As an example, if we look at 2007 when the Fed was cutting interest rates ahead 2008 crisis, asset markets were falling (black line) from mid-2007 to late 2008 as the Fed cut interest rates (red line) to 0%. It wasn’t until March 2009 that the market bottomed…right after QE began (blue line). The same dynamic also occurred in March 2020, although on a much more compact timescale given the speed of the crisis.
Source: 42Macro
My final takeaways:
It’s not bullish when the Fed begins cutting interest rates into the teeth of a recession. Quite the contrary – it means the Fed is frightened they overtightened monetary policy (likely true already) and is a leading indicator of pain (market selloff) to come.

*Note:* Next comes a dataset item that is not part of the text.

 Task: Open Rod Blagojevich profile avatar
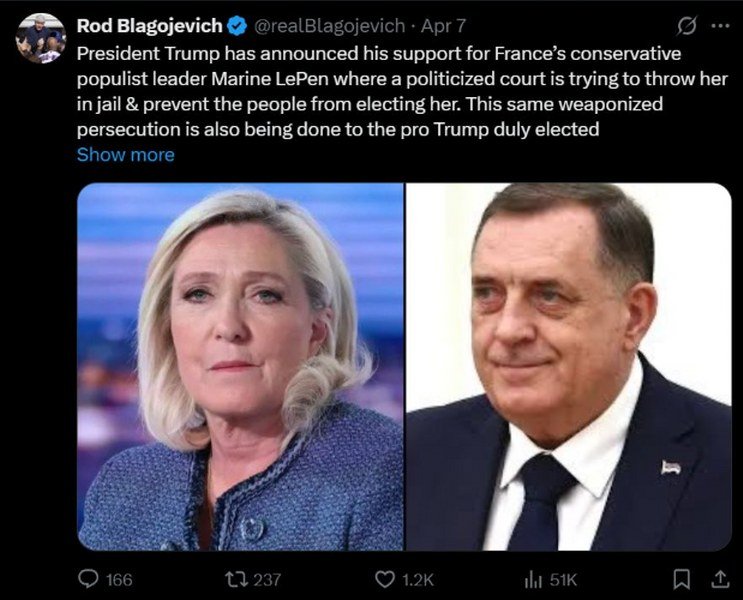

The investable inflection in the liquidity cycle will only occur after the Fed’s holdings of USTs and agency MBS increase through quantitative easing (we are still doing QT by the way).
Every investor knows QE is coming. Don’t be a hero and front-run it without understanding the path. We will not get the “money printer go BRRRRR” without the pain FIRST. If you believe the new bull market has started, you are impliclty betting on the Fed to achieve a “soft landing” of the U.S. economy…a statistically improbable event.